[Start of Attachment]
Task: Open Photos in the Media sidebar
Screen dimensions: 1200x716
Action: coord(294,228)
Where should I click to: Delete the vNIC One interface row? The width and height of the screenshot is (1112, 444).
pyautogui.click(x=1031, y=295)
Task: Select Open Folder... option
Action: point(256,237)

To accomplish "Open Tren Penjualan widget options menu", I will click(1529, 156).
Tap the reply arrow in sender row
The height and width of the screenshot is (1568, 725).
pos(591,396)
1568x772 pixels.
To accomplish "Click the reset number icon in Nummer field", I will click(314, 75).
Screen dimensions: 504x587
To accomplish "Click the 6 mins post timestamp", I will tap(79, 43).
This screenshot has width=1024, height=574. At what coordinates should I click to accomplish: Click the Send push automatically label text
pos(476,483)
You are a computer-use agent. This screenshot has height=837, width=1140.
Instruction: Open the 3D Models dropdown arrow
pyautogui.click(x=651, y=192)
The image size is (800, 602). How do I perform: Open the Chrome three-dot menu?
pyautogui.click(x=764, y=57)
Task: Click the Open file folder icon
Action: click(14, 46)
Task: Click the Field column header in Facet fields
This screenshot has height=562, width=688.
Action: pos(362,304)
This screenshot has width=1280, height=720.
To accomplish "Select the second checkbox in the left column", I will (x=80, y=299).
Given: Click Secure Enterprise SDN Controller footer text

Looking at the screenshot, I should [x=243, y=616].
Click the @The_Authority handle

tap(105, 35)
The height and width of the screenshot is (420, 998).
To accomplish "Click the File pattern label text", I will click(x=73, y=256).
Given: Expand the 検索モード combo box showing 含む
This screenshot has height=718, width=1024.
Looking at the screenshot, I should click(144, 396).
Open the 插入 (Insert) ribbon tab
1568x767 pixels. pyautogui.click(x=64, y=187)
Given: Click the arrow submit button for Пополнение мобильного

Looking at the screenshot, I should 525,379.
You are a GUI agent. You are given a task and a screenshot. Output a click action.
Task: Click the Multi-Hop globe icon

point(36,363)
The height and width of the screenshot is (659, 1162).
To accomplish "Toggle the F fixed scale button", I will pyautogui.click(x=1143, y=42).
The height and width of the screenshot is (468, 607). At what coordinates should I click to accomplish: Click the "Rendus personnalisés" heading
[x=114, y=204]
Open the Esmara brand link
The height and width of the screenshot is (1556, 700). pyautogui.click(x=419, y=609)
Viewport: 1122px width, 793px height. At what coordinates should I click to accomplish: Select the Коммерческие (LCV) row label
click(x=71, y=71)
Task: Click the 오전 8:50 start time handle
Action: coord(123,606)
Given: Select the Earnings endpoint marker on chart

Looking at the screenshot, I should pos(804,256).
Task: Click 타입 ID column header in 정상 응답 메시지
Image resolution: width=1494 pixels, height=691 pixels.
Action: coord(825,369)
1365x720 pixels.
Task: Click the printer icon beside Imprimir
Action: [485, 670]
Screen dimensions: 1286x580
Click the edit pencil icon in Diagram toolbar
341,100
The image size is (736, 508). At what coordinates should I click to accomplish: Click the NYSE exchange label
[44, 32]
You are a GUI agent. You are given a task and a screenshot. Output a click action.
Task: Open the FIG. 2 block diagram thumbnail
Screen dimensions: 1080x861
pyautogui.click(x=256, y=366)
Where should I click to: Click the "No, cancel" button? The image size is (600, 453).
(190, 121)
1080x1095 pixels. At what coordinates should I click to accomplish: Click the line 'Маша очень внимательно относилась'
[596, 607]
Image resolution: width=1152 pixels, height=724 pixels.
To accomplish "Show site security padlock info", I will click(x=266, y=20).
[End of Attachment]
Give back, word for word, only the lines above from the line holding "Screen dimensions: 1200x716" to the line holding "Given: Expand the 検索モード combo box showing 含む", both included.

• **RESPONSE AREA**:
Screen dimensions: 1200x716
Action: coord(294,228)
Where should I click to: Delete the vNIC One interface row? The width and height of the screenshot is (1112, 444).
pyautogui.click(x=1031, y=295)
Task: Select Open Folder... option
Action: point(256,237)

To accomplish "Open Tren Penjualan widget options menu", I will click(1529, 156).
Tap the reply arrow in sender row
The height and width of the screenshot is (1568, 725).
pos(591,396)
1568x772 pixels.
To accomplish "Click the reset number icon in Nummer field", I will click(314, 75).
Screen dimensions: 504x587
To accomplish "Click the 6 mins post timestamp", I will tap(79, 43).
This screenshot has width=1024, height=574. At what coordinates should I click to accomplish: Click the Send push automatically label text
pos(476,483)
You are a computer-use agent. This screenshot has height=837, width=1140.
Instruction: Open the 3D Models dropdown arrow
pyautogui.click(x=651, y=192)
The image size is (800, 602). How do I perform: Open the Chrome three-dot menu?
pyautogui.click(x=764, y=57)
Task: Click the Open file folder icon
Action: click(14, 46)
Task: Click the Field column header in Facet fields
This screenshot has height=562, width=688.
Action: pos(362,304)
This screenshot has width=1280, height=720.
To accomplish "Select the second checkbox in the left column", I will (x=80, y=299).
Given: Click Secure Enterprise SDN Controller footer text

Looking at the screenshot, I should [x=243, y=616].
Click the @The_Authority handle

tap(105, 35)
The height and width of the screenshot is (420, 998).
To accomplish "Click the File pattern label text", I will click(x=73, y=256).
Given: Expand the 検索モード combo box showing 含む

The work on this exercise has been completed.